Contributors: David O'Connell MD, Belinda Tan MD, PhD, Susan Burgin MD
Other Resources UpToDate PubMed


Mosaic neurofibromatosis 1 (MNF1) or mosaic neurofibromatosis (previously designated as neurofibromatosis type V and segmental neurofibromatosis), is a segmental or quasi-segmental phenotype of NF1 caused by a postzygotic mutation of the NF1 gene, resulting in mosaicism. Patients with this condition lack a family history of the disease. MNF1 presents with features of NF1 in localized areas of the body. It may involve one segment only (localized) or multiple segments, even in up to half the body (generalized). It can be either symmetrical or asymmetrical depending on the cell lines affected and the timing of the mutation. The incidence is estimated to be 1 in 36 000-40 000 but is likely higher as it is probably underreported.

MNF1 results from a mutation of the NF1 gene located on the long arm of chromosome 17. This gene locus encodes for neurofibromin, which functions as a tumor suppressor gene. Clinically, the most common signs of MNF1 are pigmentary changes (café au lait macules, freckling, diffuse background pigment), cutaneous neurofibromas, and plexiform neurofibromas. Lisch nodules and optic gliomas are uncommon.

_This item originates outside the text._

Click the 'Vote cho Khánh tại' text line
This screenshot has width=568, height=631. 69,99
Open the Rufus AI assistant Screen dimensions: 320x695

While up to 30% of patients with MNF1 will have extracutaneous manifestations of NF1, including hypertension, learning disabilities, and seizures, patients with MNF1 will generally have milder clinical manifestations and fewer generalized complications compared to those with inherited NF1.

It is important to note that gonadal mosaicism can occur in MNF1 even in the absence of inguinal freckling, resulting in a small but real risk of complete NF1 in some offspring.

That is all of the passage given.